I'm having some trouble...I want to read six bytes of data sent from a Picaxe at 2400 baud. Eventually I need to set up an interrupt to call a subroutine when the data comes in, but for now just getting the data would be great. I see you have to open a channel with serial.begin, but I'm getting a weird error, and I'd like to be able to monitor what's going on with serial.print, and it seems that on the Decimilia I'm limited to one serial channel - is this the case?

(I don't have my system here, and I can't remember what the exact error was - the compiler had an issue with my serial.begin statement, but it referenced something later on in my code - something about the begin statement being out of scope?)

You would want to look at using the SOFTWARE SERIAL routines to use a DIGITAL pin for PICAXE communication. That way you still have the regular serial port/uart/PC as a monitor to see what's happening.

You would want to look at using the SOFTWARE SERIAL routines to use a DIGITAL pin for PICAXE communication

But the SoftwareSerial routines are synchronous - they wouldn't work with interrupt-driven Rx.

What you could try is to use the standard serial library at 2400bps for PicAxe comms, in which case, buffering is automatic, and then use softserial for onward transmission.

Yes, the Diecimilia is limited to one hardware UART.

You're telling me the Arduino can't do something that the BX24, Basic Stamp & even the lowly Picaxe 08M can do?!? Do I have to find another uC??

You're telling me the Arduino can't do something that the BX24, Basic Stamp & even the lowly Picaxe 08M can do?!? Do I have to find another uC??

I don't think that is the case. The standard Arduino has one built in serial port using pins 0 & 1. These use internal interrupts to monitor incoming serial data and makes a statement serial.available true. It's up to your code to monitor this flag and store and count the six characters you are expecting and take action. There are also software serial libraries available so that you can have additional serial ports for your sketch.
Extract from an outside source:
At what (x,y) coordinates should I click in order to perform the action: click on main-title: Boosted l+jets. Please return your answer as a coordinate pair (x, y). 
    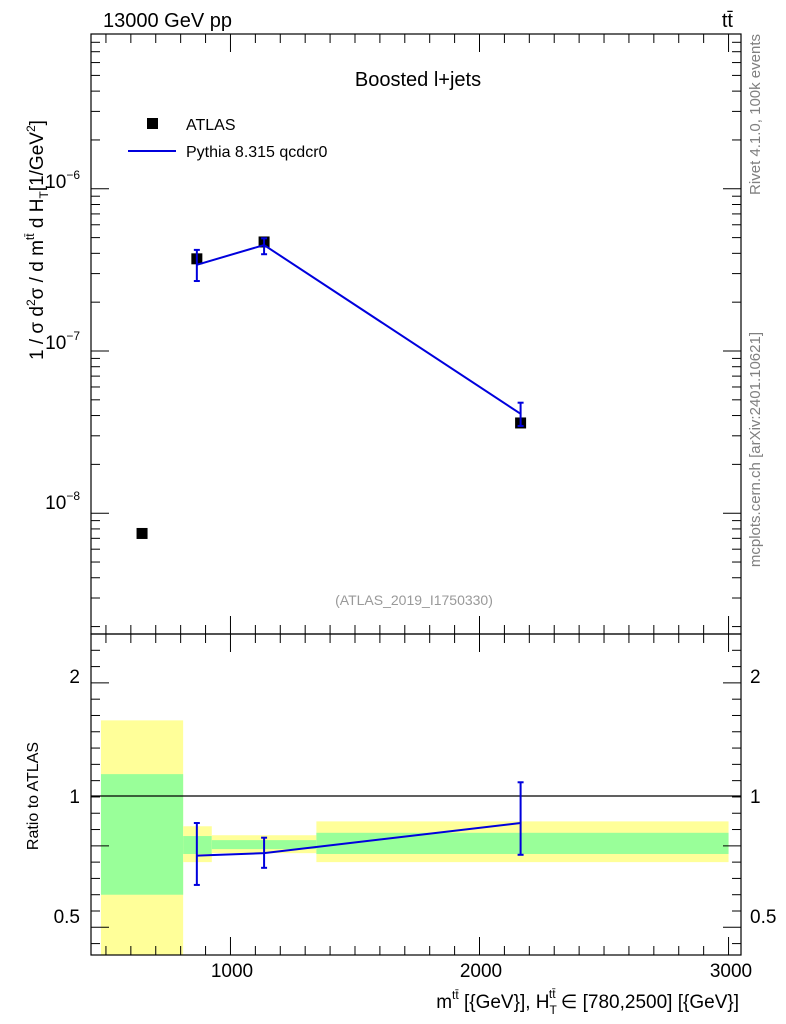
    Looking at the image, I should click on (418, 80).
Perhaps if you post your code there can be better help provided for you?

Lefty

You're telling me the Arduino can't do something that the BX24, Basic Stamp & even the lowly Picaxe 08M can do?!?

No, I don't think so.

Re-read what I said.

As Lefty said, tell us what you're trying to do, and we'll be able to help.

BX24 and Basic Stamp both execute interpreted code very slowly.
I guess the Arduino doesn't do that.
Dunno about the PicAxe.

Ok, thanks for the help...I've also been looking through the references and I see the difference between hardware & software serial, though at the moment I don't have any info on 2400 baud operation. I'll keep poking around a bit, maybe someone has posted code with the right values...

Basically, the Picaxe spits out 6 bytes every once in a while, like so:

serout 4, N2400, (128, b1, b2, b3, b4, b5)

So I can use the software routines to send data to the terminal, and use the hardware RX pin for the Picaxe? I can just poll serial.available(), a lot easier than figuring out how to use interrupts. :slight_smile: As you can tell, I'm kind of new at this stuff...

That should work. Both the hardware serial and software serial use a setup command to define the baud rate you want to use, that is usually placed in the setup portion of one's sketch.

I started with Picaxe and really enjoyed them, but I think you will find in time that the Arduino has much higher capability, you just have to master C/C++ and dig around a lot for libraries and code fragments when trying something you haven't coded before.